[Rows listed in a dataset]
# # #

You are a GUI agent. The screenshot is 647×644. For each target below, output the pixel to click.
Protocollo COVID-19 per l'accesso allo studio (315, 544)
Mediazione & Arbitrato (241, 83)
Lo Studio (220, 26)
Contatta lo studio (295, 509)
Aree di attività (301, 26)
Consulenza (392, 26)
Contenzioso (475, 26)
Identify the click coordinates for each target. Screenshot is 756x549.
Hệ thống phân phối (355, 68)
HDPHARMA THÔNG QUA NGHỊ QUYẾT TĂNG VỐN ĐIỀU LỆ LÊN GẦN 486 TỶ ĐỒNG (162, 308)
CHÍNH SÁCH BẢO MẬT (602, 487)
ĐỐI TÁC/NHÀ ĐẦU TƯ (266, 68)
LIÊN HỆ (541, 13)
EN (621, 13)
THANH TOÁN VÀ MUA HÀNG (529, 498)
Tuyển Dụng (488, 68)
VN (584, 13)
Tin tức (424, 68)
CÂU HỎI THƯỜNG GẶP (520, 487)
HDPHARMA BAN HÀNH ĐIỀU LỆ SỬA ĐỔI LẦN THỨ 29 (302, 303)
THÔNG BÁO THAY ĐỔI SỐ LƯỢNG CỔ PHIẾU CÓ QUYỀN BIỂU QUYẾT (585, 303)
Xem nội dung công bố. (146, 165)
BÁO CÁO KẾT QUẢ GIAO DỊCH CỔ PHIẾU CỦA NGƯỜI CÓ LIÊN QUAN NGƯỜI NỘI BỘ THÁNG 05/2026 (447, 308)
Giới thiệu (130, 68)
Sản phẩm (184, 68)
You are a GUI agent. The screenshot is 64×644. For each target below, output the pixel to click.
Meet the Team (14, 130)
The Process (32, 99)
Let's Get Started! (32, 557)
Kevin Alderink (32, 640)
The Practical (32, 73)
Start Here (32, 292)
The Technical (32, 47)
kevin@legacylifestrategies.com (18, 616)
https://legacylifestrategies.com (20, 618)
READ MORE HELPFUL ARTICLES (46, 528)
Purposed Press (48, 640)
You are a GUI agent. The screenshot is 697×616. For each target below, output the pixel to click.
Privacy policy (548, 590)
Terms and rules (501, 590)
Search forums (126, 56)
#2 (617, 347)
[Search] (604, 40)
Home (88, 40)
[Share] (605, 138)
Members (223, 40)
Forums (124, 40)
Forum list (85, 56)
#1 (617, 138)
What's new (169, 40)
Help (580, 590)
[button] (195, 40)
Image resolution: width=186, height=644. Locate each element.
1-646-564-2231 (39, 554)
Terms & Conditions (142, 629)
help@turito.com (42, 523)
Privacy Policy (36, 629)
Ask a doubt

# # #

• _STATED GOAL_:
Could you reproduce word for word the rows from the start of the rows through the line containing "HDPHARMA BAN HÀNH", with both ends included?

• _FINAL ANSWER_:
You are a GUI agent. The screenshot is 647×644. For each target below, output the pixel to click.
Protocollo COVID-19 per l'accesso allo studio (315, 544)
Mediazione & Arbitrato (241, 83)
Lo Studio (220, 26)
Contatta lo studio (295, 509)
Aree di attività (301, 26)
Consulenza (392, 26)
Contenzioso (475, 26)
Identify the click coordinates for each target. Screenshot is 756x549.
Hệ thống phân phối (355, 68)
HDPHARMA THÔNG QUA NGHỊ QUYẾT TĂNG VỐN ĐIỀU LỆ LÊN GẦN 486 TỶ ĐỒNG (162, 308)
CHÍNH SÁCH BẢO MẬT (602, 487)
ĐỐI TÁC/NHÀ ĐẦU TƯ (266, 68)
LIÊN HỆ (541, 13)
EN (621, 13)
THANH TOÁN VÀ MUA HÀNG (529, 498)
Tuyển Dụng (488, 68)
VN (584, 13)
Tin tức (424, 68)
CÂU HỎI THƯỜNG GẶP (520, 487)
HDPHARMA BAN HÀNH ĐIỀU LỆ SỬA ĐỔI LẦN THỨ 29 (302, 303)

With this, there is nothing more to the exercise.